Multicollinearity, heteroscedasticity and non-normality of residuals

We used the performance package67 to calculate the variance inflation factor (VIF) as an indicator of multicollinearity in single-level regression models, and to check the assumptions of homoscedasticity and normality of residuals. There was no indication that multi-collinearity was a problem according to the VIF (< 1.66), but there was evidence of heteroscedasticity (p < 0.001) and non-normality of the residuals (p < 0.001). We note, however, that even minor deviations from homoscedasticity and normality are apt to be statistically significant given our large overall sample size. Graphical inspection revealed that the non-normality of residuals and heteroscedasticity was apparent only at the tails of the distribution due to floor and ceiling effects, leading to a reduced deviation of residuals.

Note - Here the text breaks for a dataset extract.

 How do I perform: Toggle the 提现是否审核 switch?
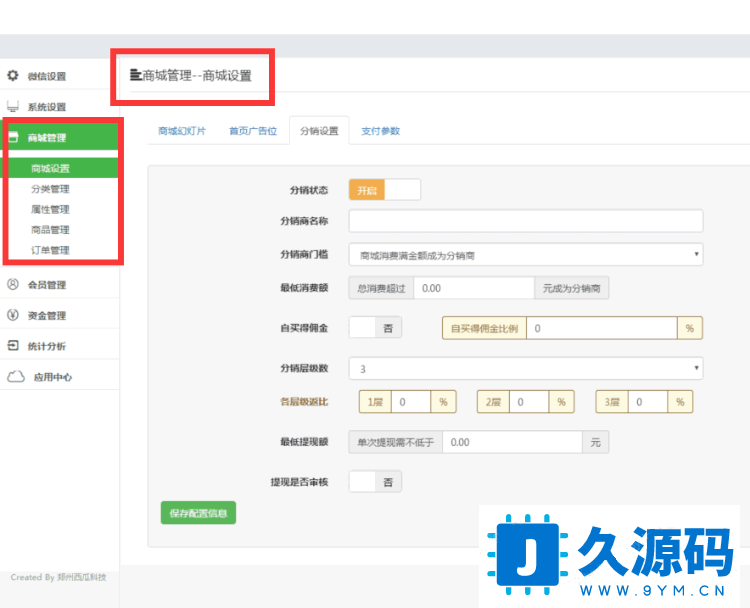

We additionally used a perturbations approach and the perturb package in R68 to check for multi-collinearity in our multi-level data. This approach works by adding a small random perturbation value (i.e., small amounts of noise) to the respective variables and re-estimates the model by using several iterations (usually 100) to see how this affects the results. Coefficients with large standard deviations (i.e., coefficients which change a lot due to perturbations) suggest the presence of multicollinearity, although there are no clear recommendations for trigger values yet. Results are presented in Table S2.

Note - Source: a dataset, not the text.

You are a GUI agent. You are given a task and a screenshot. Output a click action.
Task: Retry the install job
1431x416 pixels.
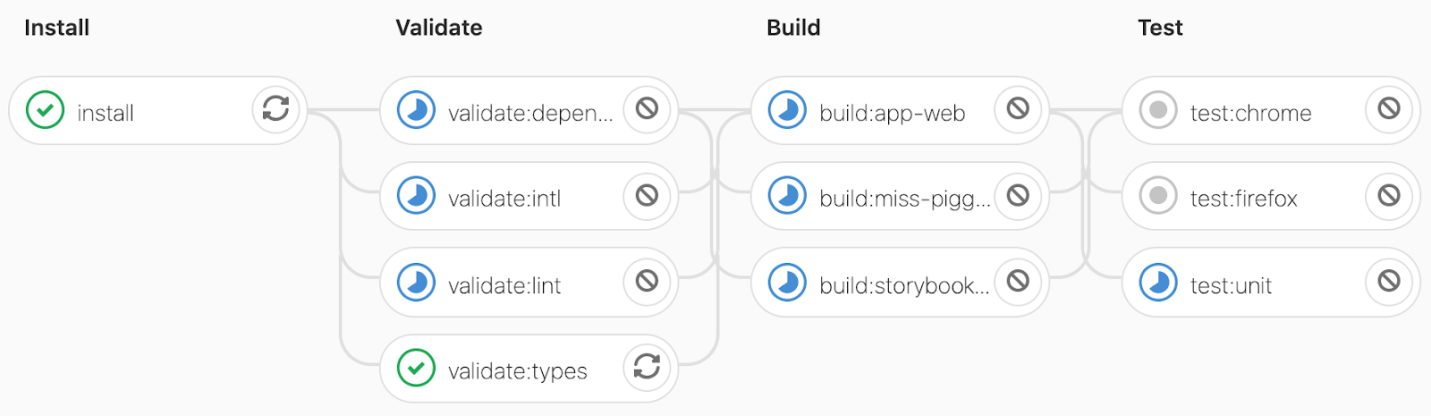point(275,109)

Mixed-effects random forest models

Due to some ambiguity as to whether the data met the assumptions of MLM (homoscedasticity, normality of residuals, no multi-collinearity), we additionally used mixed-effects random forest (MERF) models28,29 to double-check our results. In general, random forest (RF) models use a process called recursive partitioning30 to assess the importance of each predictor for a particular outcome by analyzing all possible relationships between the predictors and the outcome. This is done by drawing random subsets of predictors and participants, examining the predictive power of each predictor within the respective subset, and repeating the procedure over hundreds of bootstrap samples. To determine the overall importance of the predictor for the outcome, the predictive power of each variable across all iterations is averaged. RF models are robust to many of the problems frequently encountered with other types of analyses, such as overfitting, higher-order interactions, correlated predictors, non-linearity, or heterogeneity69. RF models can therefore identify the relevance of different predictors for a particular outcome with a high degree of accuracy.

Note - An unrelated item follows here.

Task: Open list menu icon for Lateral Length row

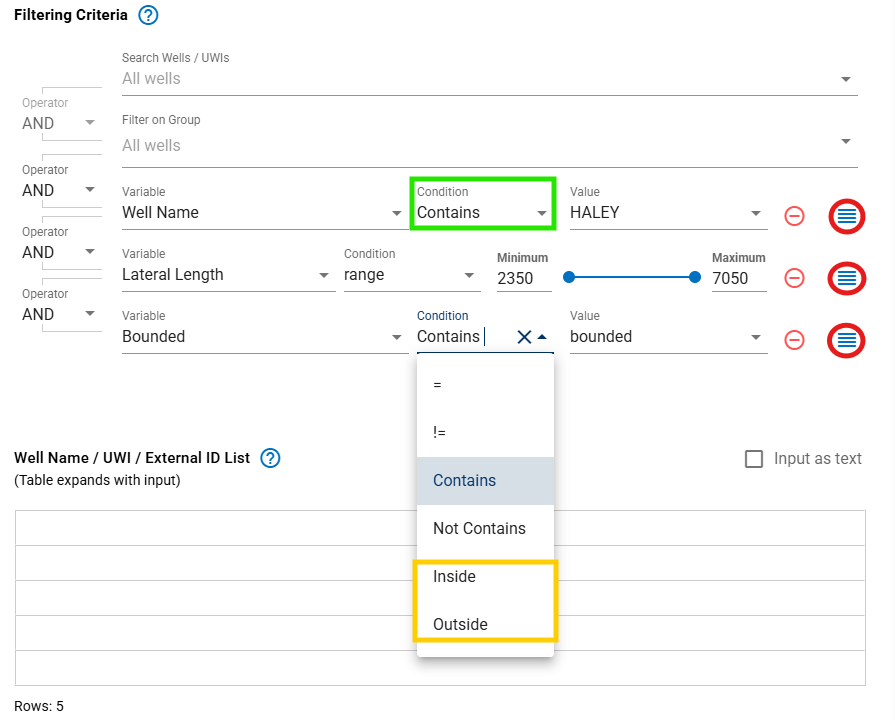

To calculate the MERF models, we used the LongituRF package in R28 and the data from days 1 through 29. When calculating RF models, three important parameters must be specified which can impact the stability of the results70,71: the number of trees (ntree), the number of predictors randomly selected from all predictors in the model used in each tree (mtry), and the computational starting point for the randomization (seed). Consistent with standard recommendations, we set ntree to 100071,72,73 and mtry to one third of the total numbers of predictors (in our case with 8 predictors, this would be 3;71,74) or the square root of the total number of predictors (in our case 3;30,73,75). We thus calculated five different models with five different mtry parameters (mtry = 3–7) in order to analyze the stability of the model. We set the seed variable to 666 but did not vary it because past research found that RFs are very robust across differing seed values76. We set the number of iterations to 100 iterations, and the delta (i.e., stopping rule) to 0.00128. Because RF models are a non-parametric procedure, we included our variables as-is into the model without centering or log-transformation.